### AIM OF THE TASK
What are the lines, copied exactly, from the one containing "Définition (117, 1185)" through the last line of the records below, both included?

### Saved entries
● ● ●
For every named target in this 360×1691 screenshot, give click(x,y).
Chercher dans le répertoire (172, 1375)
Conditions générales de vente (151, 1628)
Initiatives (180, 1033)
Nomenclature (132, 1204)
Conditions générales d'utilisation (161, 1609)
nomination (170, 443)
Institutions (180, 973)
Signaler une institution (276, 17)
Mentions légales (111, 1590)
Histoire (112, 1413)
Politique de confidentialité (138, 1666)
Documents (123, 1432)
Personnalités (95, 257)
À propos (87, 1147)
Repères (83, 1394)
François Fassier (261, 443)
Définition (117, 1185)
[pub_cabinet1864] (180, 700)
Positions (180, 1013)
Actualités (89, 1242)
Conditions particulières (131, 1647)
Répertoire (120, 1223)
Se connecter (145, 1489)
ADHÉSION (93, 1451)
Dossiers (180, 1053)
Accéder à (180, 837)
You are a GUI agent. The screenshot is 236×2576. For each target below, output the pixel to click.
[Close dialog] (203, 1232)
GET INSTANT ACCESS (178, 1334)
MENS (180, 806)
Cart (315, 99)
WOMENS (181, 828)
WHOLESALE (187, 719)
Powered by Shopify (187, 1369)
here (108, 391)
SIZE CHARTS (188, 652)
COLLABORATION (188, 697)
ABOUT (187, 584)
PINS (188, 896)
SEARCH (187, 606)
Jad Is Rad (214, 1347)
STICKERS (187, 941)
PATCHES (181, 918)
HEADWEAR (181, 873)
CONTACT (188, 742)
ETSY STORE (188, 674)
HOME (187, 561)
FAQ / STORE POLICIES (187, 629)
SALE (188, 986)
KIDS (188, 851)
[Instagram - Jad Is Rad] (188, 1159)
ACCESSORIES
● ● ●
### OUTPUT FOR THIS TASK
Définition (117, 1185)
[pub_cabinet1864] (180, 700)
Positions (180, 1013)
Actualités (89, 1242)
Conditions particulières (131, 1647)
Répertoire (120, 1223)
Se connecter (145, 1489)
ADHÉSION (93, 1451)
Dossiers (180, 1053)
Accéder à (180, 837)
You are a GUI agent. The screenshot is 236×2576. For each target below, output the pixel to click.
[Close dialog] (203, 1232)
GET INSTANT ACCESS (178, 1334)
MENS (180, 806)
Cart (315, 99)
WOMENS (181, 828)
WHOLESALE (187, 719)
Powered by Shopify (187, 1369)
here (108, 391)
SIZE CHARTS (188, 652)
COLLABORATION (188, 697)
ABOUT (187, 584)
PINS (188, 896)
SEARCH (187, 606)
Jad Is Rad (214, 1347)
STICKERS (187, 941)
PATCHES (181, 918)
HEADWEAR (181, 873)
CONTACT (188, 742)
ETSY STORE (188, 674)
HOME (187, 561)
FAQ / STORE POLICIES (187, 629)
SALE (188, 986)
KIDS (188, 851)
[Instagram - Jad Is Rad] (188, 1159)
ACCESSORIES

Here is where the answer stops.